## [Exercise goal]
Rewrite the records below as a numbered list, starting with the line that contains "Click warning icon" and going on through the line that contains "pyautogui.click(x=85, y=16)". Skip blank lines and leave out the pictures.

## [Supplied entries]
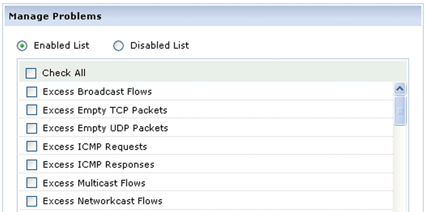Click the Manage Problems panel header
Image resolution: width=426 pixels, height=212 pixels.
click(x=55, y=17)
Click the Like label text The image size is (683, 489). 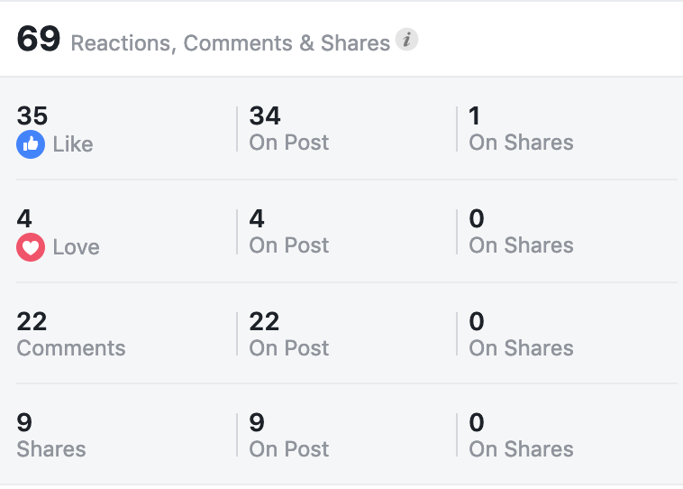click(73, 144)
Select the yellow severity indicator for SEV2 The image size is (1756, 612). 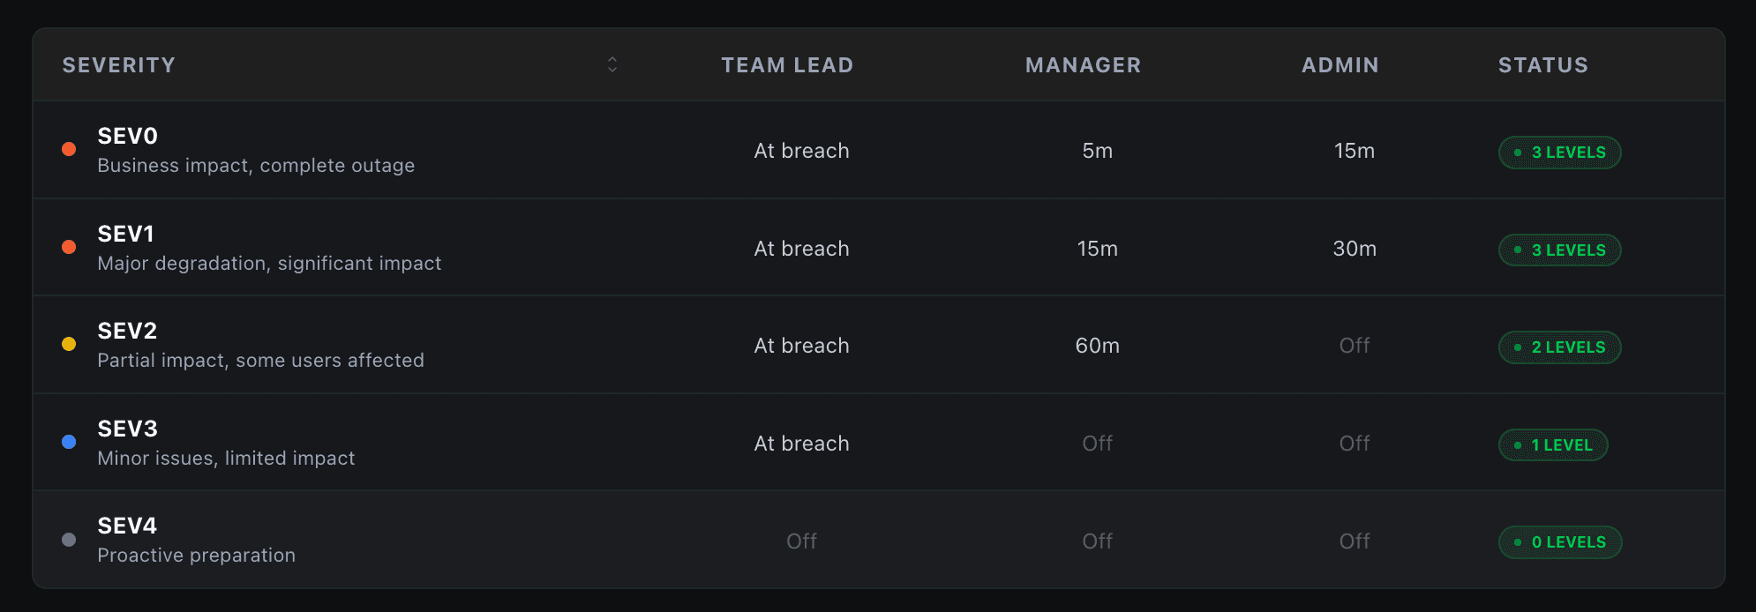point(69,345)
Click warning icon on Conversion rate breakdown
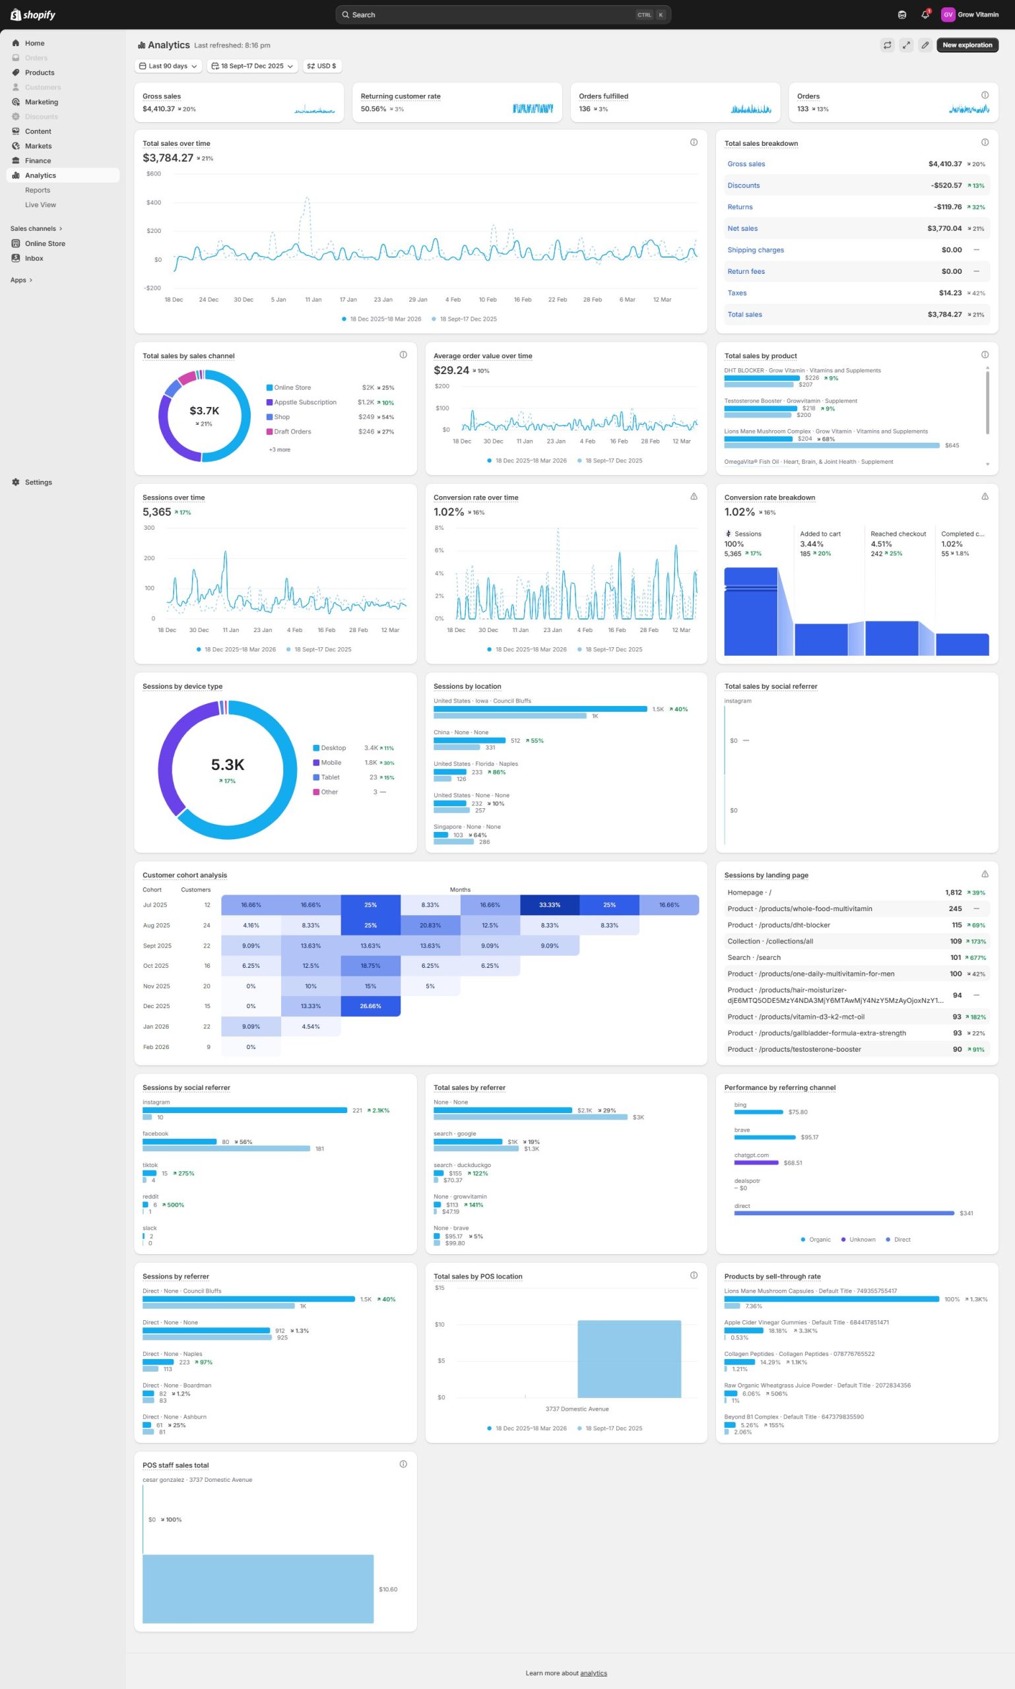This screenshot has width=1015, height=1689. click(x=984, y=496)
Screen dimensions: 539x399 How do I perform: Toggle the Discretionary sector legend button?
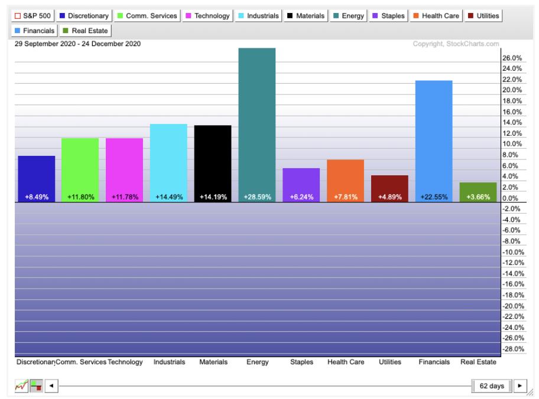pyautogui.click(x=85, y=16)

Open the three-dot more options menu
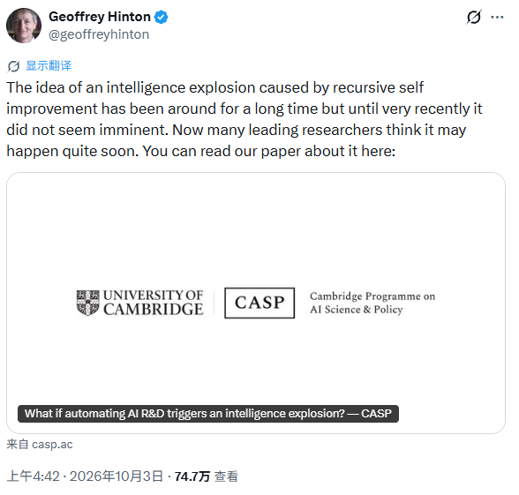497,18
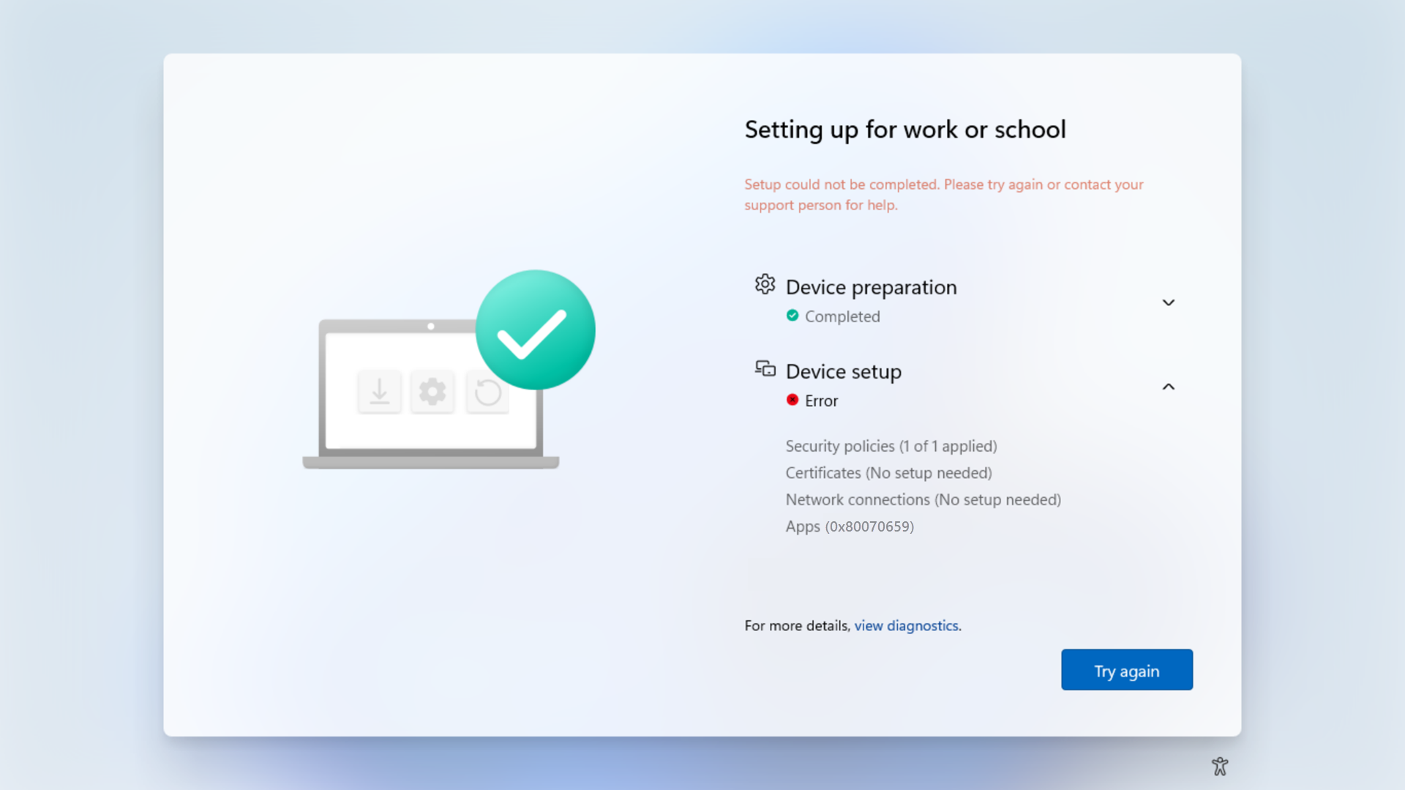
Task: Click the Apps error code entry
Action: click(849, 526)
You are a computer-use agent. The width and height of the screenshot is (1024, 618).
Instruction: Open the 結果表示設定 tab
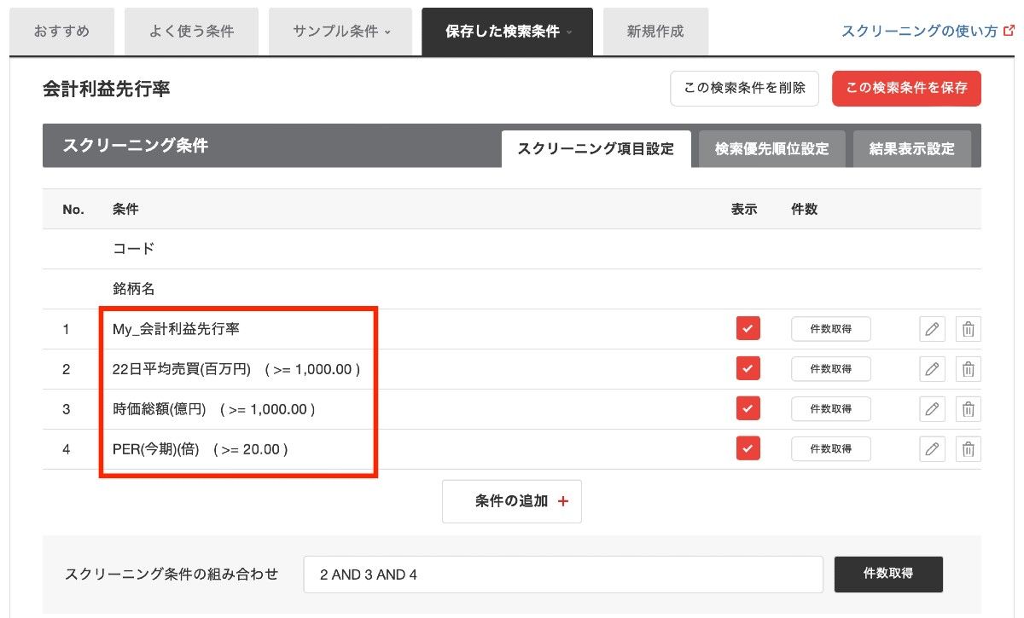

## [Complete answer]
1. Click warning icon on Conversion rate breakdown
2. This screenshot has width=1015, height=1689. click(x=984, y=496)
3. Screen dimensions: 539x399 How do I perform: Toggle the Discretionary sector legend button?
4. pyautogui.click(x=85, y=16)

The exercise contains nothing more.